# Bluray player question



## eurovw89 (Feb 25, 2010)

Bluray question...and please be honest. I need a new bluray...I bought the Panasonic DMP-BDT330 player a few months ago and not real happy with..my PS3 seemed like it had a much better picture, and looking to upgrade. Its between the Sony S7200 and the Oppo 103D. I know that more then half, if not all, will say Oppo. I have read a lot of hype about "Darbee", but is "Darbee" really worth the extra $300....is the picture difference that much more noticeable? I don't stream movies or use apps....I just want a reliable player with a great picture.

I use the player just to watch movies...dont listen to SACD, etc... I just want the best bluray player to give me the best video/picture.

And possibly the Samsung 7500

Thanks,
Jeff

My equipment
Panasonic 65gt50
Denon x4000


----------



## tonyvdb (Sep 5, 2007)

Thats very odd, are you sure that the Panasonic is set up correctly? I have the model down from it and the picture is as good as it gets. 
Bluray disc playback should not change between players as the information is simply sent directly to the display. Upconversion of DVDs will differ as then the player, TV or receiver will be doing the work.


----------



## Todd Anderson (Jul 24, 2009)

I've owned an Oppo for years...great BD player. Excellent support. Feature rich.

The addition of Darbee makes the 103 very tempting. 
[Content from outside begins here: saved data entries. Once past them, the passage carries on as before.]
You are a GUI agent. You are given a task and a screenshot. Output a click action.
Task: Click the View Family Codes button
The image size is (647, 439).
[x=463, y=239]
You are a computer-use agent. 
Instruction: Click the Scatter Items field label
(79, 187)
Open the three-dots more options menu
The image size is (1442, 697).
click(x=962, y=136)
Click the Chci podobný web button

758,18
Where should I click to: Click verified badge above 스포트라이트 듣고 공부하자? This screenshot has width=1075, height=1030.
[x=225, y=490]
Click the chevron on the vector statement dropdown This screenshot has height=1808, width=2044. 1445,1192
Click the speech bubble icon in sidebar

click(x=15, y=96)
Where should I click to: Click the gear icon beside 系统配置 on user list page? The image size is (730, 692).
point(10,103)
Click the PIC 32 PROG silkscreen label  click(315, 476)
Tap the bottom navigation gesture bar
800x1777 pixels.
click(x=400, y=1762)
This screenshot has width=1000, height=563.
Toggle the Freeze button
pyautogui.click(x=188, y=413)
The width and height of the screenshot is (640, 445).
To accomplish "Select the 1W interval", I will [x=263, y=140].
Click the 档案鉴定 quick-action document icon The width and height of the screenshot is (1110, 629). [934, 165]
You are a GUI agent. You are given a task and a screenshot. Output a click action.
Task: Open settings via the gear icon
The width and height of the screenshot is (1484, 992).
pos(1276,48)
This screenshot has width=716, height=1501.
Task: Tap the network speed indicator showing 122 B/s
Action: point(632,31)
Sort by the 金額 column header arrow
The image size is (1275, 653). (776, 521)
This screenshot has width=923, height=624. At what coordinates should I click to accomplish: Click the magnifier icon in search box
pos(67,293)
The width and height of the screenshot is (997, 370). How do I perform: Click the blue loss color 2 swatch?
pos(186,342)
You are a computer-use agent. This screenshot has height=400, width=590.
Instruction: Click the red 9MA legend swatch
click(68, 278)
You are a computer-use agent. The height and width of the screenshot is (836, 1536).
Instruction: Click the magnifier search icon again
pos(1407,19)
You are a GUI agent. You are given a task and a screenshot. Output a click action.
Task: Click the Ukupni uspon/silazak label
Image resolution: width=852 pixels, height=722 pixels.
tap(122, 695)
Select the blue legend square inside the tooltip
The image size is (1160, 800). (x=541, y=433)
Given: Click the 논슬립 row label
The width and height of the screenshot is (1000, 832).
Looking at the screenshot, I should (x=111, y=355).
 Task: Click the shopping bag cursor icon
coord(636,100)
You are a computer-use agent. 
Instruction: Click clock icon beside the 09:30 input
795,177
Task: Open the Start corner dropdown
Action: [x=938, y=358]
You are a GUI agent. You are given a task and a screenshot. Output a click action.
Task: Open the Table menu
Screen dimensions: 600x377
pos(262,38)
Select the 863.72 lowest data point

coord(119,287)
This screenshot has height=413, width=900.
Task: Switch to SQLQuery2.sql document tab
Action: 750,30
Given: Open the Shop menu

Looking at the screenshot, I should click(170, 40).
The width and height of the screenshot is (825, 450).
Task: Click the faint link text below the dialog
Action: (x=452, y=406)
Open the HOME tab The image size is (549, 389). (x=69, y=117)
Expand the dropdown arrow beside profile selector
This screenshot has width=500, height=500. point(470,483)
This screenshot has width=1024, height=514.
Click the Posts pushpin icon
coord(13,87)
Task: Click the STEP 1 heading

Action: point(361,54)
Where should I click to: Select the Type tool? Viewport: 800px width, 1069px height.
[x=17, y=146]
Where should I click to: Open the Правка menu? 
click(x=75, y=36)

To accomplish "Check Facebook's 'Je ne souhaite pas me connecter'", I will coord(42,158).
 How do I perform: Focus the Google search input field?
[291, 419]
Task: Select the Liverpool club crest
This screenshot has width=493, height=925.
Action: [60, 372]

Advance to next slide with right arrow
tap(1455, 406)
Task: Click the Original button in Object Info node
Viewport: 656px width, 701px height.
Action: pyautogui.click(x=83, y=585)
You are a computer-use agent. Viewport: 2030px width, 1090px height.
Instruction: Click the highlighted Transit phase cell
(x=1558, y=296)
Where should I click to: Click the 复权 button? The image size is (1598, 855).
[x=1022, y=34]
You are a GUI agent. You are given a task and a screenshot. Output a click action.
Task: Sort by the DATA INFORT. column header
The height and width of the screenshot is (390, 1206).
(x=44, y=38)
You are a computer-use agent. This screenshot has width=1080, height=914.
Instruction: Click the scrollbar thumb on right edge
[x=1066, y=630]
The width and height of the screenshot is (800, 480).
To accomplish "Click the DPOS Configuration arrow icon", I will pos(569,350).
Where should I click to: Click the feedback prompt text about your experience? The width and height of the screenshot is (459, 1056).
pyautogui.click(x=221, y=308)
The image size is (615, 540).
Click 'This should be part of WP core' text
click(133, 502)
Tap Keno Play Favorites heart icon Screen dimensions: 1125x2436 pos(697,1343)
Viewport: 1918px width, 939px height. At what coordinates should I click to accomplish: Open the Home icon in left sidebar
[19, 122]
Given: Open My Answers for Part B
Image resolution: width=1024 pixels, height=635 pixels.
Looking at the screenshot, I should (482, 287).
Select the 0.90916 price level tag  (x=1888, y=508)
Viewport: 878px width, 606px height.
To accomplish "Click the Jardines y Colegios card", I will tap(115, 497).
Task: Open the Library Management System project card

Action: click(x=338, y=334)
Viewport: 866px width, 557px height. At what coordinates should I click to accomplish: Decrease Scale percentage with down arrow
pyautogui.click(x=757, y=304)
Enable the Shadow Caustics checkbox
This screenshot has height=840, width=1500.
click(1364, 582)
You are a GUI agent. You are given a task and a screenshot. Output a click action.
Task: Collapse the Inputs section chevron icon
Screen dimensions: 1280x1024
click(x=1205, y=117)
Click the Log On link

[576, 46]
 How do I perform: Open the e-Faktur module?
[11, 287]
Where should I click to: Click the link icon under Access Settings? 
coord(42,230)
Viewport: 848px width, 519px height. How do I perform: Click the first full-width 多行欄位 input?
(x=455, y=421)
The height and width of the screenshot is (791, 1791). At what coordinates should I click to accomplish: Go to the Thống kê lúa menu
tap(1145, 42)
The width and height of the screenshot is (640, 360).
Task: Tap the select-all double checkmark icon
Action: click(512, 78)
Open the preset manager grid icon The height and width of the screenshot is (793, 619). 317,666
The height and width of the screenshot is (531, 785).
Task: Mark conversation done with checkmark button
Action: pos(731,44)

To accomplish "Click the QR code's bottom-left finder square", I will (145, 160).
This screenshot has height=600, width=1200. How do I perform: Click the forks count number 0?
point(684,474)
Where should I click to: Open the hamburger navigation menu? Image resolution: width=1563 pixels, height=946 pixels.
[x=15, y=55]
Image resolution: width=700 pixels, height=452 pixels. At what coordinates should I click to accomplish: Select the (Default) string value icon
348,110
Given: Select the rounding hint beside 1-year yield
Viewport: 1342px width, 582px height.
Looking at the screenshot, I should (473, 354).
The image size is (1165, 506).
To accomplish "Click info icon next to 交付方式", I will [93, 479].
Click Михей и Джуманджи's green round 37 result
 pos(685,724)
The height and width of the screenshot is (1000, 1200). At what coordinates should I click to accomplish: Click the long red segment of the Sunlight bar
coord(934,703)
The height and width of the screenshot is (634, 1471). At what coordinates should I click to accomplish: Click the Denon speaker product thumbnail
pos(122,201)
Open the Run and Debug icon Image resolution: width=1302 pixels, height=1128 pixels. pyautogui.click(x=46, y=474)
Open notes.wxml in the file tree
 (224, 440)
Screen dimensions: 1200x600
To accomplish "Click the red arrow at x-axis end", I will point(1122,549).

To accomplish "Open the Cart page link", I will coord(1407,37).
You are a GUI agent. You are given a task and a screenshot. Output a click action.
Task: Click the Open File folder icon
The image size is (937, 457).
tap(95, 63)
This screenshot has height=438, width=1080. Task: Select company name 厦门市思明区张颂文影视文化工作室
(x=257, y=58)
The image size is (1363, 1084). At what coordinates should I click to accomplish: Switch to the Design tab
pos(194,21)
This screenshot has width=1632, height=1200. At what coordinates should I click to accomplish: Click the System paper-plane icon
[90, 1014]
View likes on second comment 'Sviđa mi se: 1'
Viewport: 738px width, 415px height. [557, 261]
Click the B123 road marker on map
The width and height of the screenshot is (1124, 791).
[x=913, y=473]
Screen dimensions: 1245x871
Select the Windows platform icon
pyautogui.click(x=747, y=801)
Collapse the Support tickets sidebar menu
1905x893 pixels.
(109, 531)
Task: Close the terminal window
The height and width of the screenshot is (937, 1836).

I'd say, if you have the extra wiggle room in your budget, go with Oppo.


----------



## koyaan (Mar 2, 2010)

I bought a Sony 7200 a few months ago mostly because my Oppo BDP83SE won't play 3D disks. I've been very satisfied with the Sony and now use it for most of my movie viewing.I choose the Sony because it will also handle SACDs, the OPPO does a great job with that, but it never hurt to have a backup. 
I have the Sony hooked up to my Marantz AV7701 via HDMI and use the Oppo with HDMI for video and 7.1 analog for audio. I don't see much difference between the Sony and the Oppo for video performance. The Sony makes a very acceptible transport for all media and gives a vlddude:ery fine 3D performance.
Unless you plan to use the analog output, or have a lot of DVD-As, I don't see where the Oppo will offer a big advantage.


----------



## nova (Apr 30, 2006)

I'm a bit surprised as well. I could not tell any difference in picture quality between my Sony or my Panasonic players. Both Panasonic players I had lasted just past warranty ( one year) then promptly died. The Sony is still going strong. 
I think the OPPO would be nice to have and may well be worth the price but I have no experience with them.


----------



## eXPLaT (Jan 6, 2015)

A long time Oppo user myself and its a good deal, yes for both SQ and PQ. I've even used it as a dedicated CDP on occasion.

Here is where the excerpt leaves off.